Yes, with regard to the savings that Shaun had referenced earlier [$58 million, $53 million, $89 million], we’ve received roughly 50 percent of those savings amount back from the Medicare program each year.
Anand: There are three things that have been really impactful for changing physician behavior. One is giving our physicians data. Different groups are very competitive, so being able to share the data is really eye-opening in many cases. Two, we’ve been making it easier to do the right thing—eliminating workarounds and putting in enabling technologies. And with our clinical program committee, we’ve been able to invoke the best clinical practices and sharing those through clinical decision support in the EHR. We’re on this journey like many. We have roughly 57 committees across all specialties looking at best practices. But one key aspect is hardwiring good practices through ordering and via alerts. And for radiology and pharmacy, we’re looking at CDS for the future.
Lloyd: The clinical programs councils, we bring the physicians together and talk about clinical guidelines we want to hardwire, and that existed before we joined the MSSP; you have to create a level of understanding and engagement with the physicians.
What are some of the key elements that must be in place, for that to occur?
Shawn Griffin, M.D.: I think that, as a CMIO, the EMR in the offices and we’ve had a rollout of a subsidized EHR platform to many of our physicians, so we have a decent base across three main platforms, and that covers about 80 percent of our physicians. And we’ve worked with optimization and standardization across those platforms. And our physicians are incredibly engaged in the technology.
What should CIOs and CMIOs know and do, with regard to all this?
Anand: Based on my experience here and previously—I would say, build the foundational elements first and well. Building data visualization tools is key and then layer on an analytics layer. If you don’t have the analytics to guide you, healthcare becomes more expensive, so that’s key. Then the next level ifs EHR connectivity, registry tools, CRM [customer relationship management] tools, etc.
Lloyd: And as we get further down this path, the marriage of information sets is pretty key. So creating a longitudinal view of inpatient and outpatient systems, and marry that between the EMR and the claims data, that is changing. It’s challenging bringing together disparate groups who’ve grown up using disparate systems, as well.
Griffin: And you always need to communicate why you’re doing what you’re doing. Recognizing physician burnout means that, if you’re going to give physicians something more to do, you need to also be taking something off their plates at the same time.
What will happen next two years at Memorial Hermann ACO, and also U.S. healthcare system-wide?
Anand: Regardless of the election outcomes, the journey towards value-based healthcare is well underway. We’re just getting into the details now, but we’ll be accelerating this, building care management programs, integrating across the organization from inpatient to outpatient, and launching both a longitudinal health record and case management record; so we’ll continue to build that out.
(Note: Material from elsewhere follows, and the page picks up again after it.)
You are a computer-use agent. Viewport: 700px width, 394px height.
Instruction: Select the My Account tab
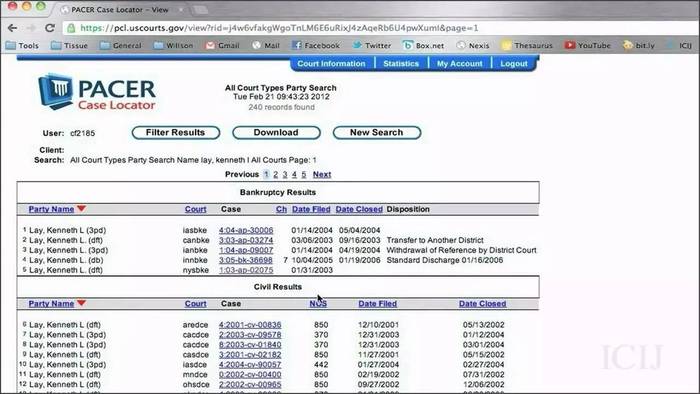pos(459,64)
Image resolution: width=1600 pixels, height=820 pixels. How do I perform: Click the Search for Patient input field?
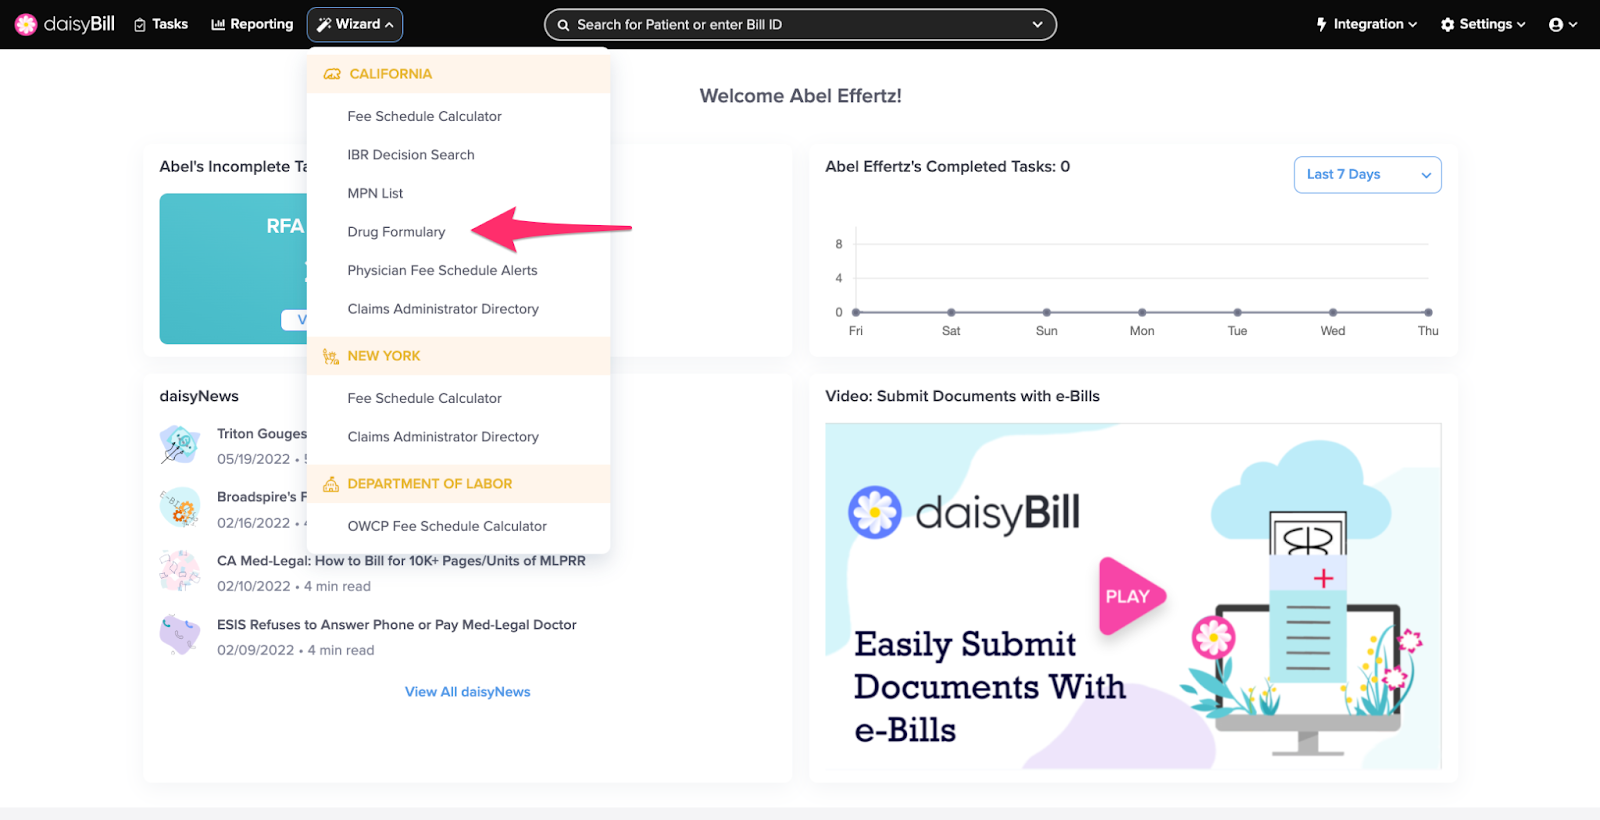tap(800, 24)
Griffin: My comment is that we’re going to be working with our physician partners and our technology partners to mature the tools and workflows to make sure care is delivered more efficiently and effectively across populations.
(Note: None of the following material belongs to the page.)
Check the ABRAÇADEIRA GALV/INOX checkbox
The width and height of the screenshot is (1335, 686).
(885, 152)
And how would you frame your experiences as physician leaders, with regard to your leadership in helping to transform the healthcare system?
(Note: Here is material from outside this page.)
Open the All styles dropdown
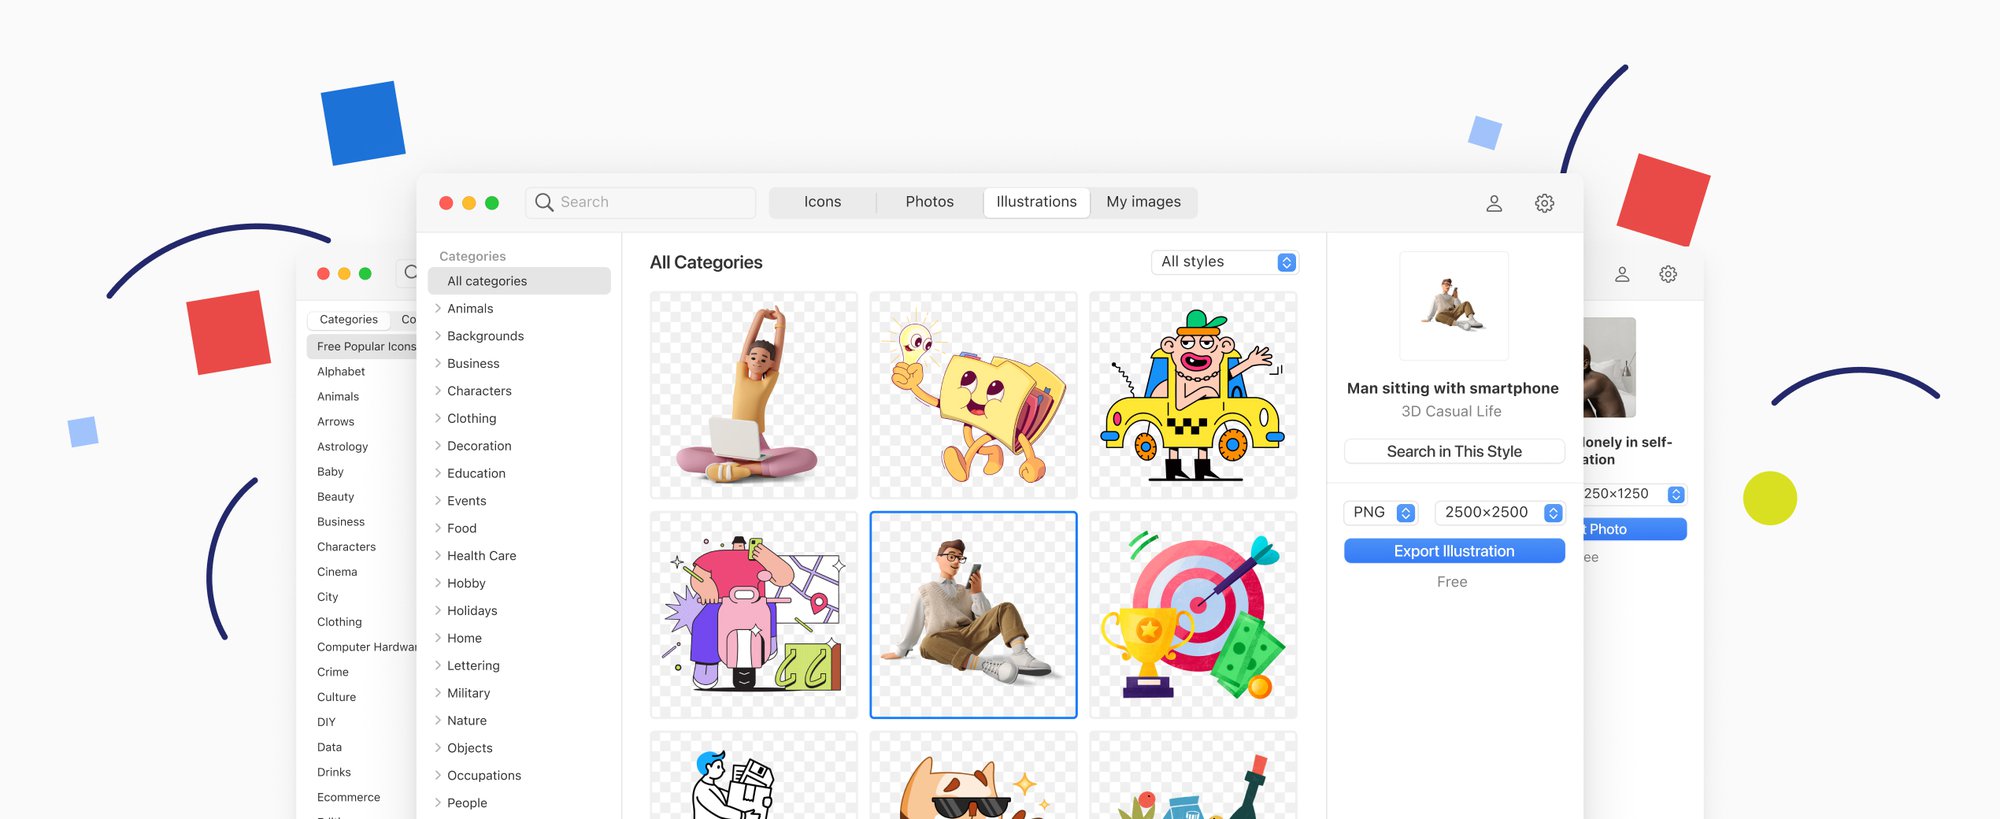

Griffin: This is a revolutionary time in medicine, both in terms of the tools available to us and how we practice, and supporting physicians in this is incredibly important in building towards the future.
Anand: We’re in the third phase of healthcare--the science of healthcare—where people have to come together to work as teams and to leverage tools across the continuum. Physicians are engaged by this and excited by the prospect, but they’re not in there alone in having to manage complex patients.